Feature Embeddings¶

SynthoHive provides specialized handling for High Cardinality categorical columns (e.g., User ID, Zip Code, Product ID) using Entity Embeddings. This avoids the computational explosion of One-Hot Encoding and allows the model to learn semantic relationships between categories.

When to use Embeddings vs One-Hot?¶

Feature	One-Hot Encoding	Entity Embeddings
Technique	Creates a binary column for every unique category.	Maps each category to a dense vector of floating point numbers.
Cardinality	Low (< 50 unique values).	High (> 50 unique values).
Memory Usage	High (Sparse but wide).	Low (Compact dense vectors).
Relationships	Independent. No relationship between 'A' and 'B'.	Learned. Similar categories end up close in vector space.
Example	`Gender`, `MaritalStatus`.	`ZipCode`, `UserID`, `ICD9_Code`.

How it Works¶

The transformation pipeline automatically detects high-cardinality columns based on a threshold.

1. Detection¶

During DataTransformer.fit(), the system checks the number of unique values in each categorical column. If num_unique > embedding_threshold (default: 50), the column is flagged for embedding.

2. Transformation¶

One-Hot: Converts string "A" -> [1, 0, 0].
Embedding: Converts string "A" -> Integer Index (42).

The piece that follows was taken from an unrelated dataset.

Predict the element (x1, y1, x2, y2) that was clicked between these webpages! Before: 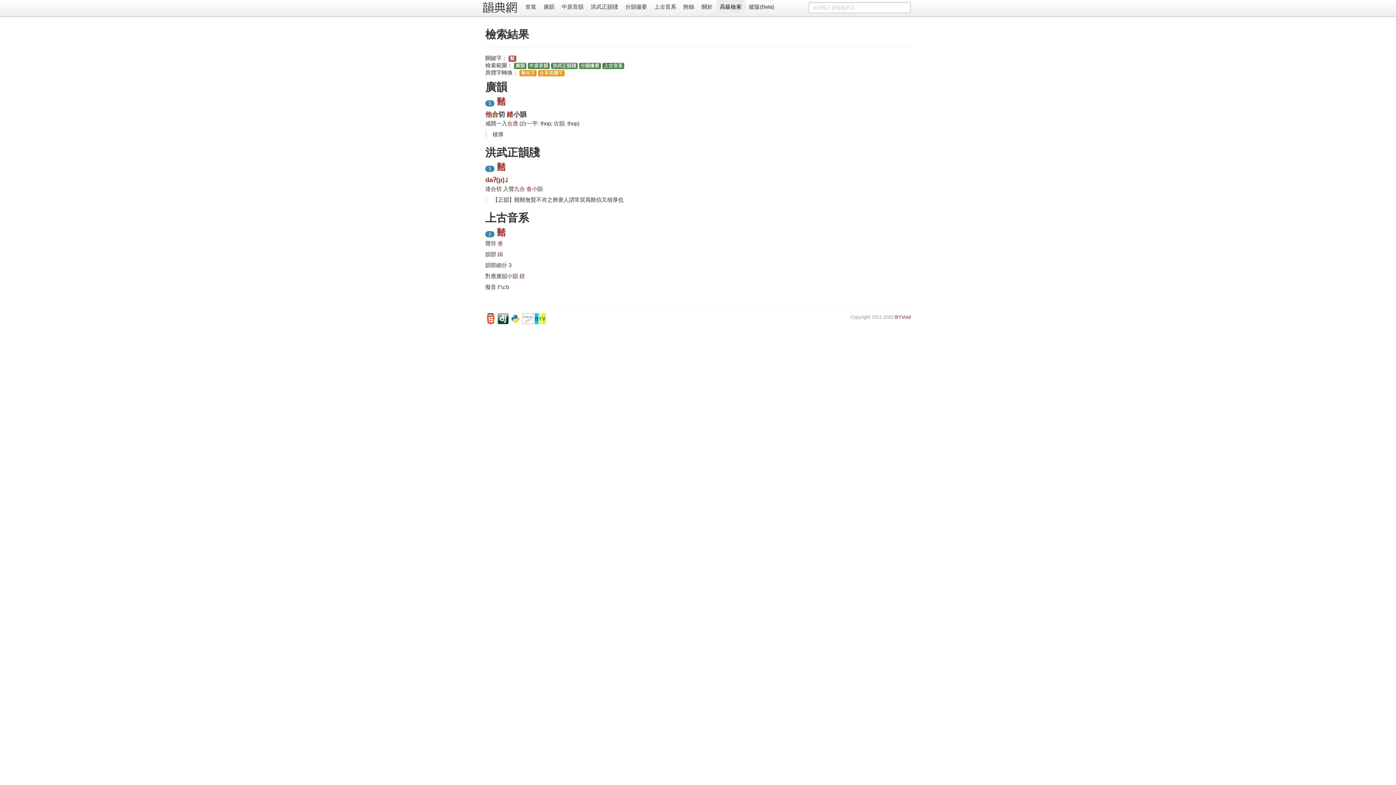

3. Model Training (CTGAN)¶

Inside the neural network model: * Generator: Outputs a probability distribution (logits) over all possible categories. * Discriminator: Feeds the index (for real data) or probability-weighted vector (for fake data) into a learnable Embedding Layer. * Learning: The model learns to place similar entities near each other. For example, if Zip Codes 10001 and 10002 have similar correlations with Income, their embedding vectors will become similar during training.

Configuration¶

You can control the threshold for switching to embeddings globally or per-model.

Global Configuration¶

Set the embedding_threshold when initializing the synthesizer or calling fit.

synth.fit(
    data=df,
    embedding_threshold=100  # Only use embeddings if > 100 unique values
)

Lowering this value forces more columns to use embeddings, which saves memory but might reduce precision for small categorical sets. Increasing it uses One-Hot for more columns, which is more precise but memory-intensive.

Use Cases¶

1. Geographical Data¶

Zip codes, Cities, or State abbreviations often have hundreds of values. Embeddings allow the model to learn valid geography (e.g., that "NY" and "NJ" are related) rather than treating them as unrelated tokens.

2. ID Columns¶

While primary keys like UserID are usually excluded, you might have Foreign Keys or distinct identifiers like ProductCode that you want to synthesize while preserving their statistical properties.

3. Medical Codes¶

ICD-9 or CPT codes have thousands of distinct values. Embeddings are essential for synthesizing electronic health records (EHR) effectively.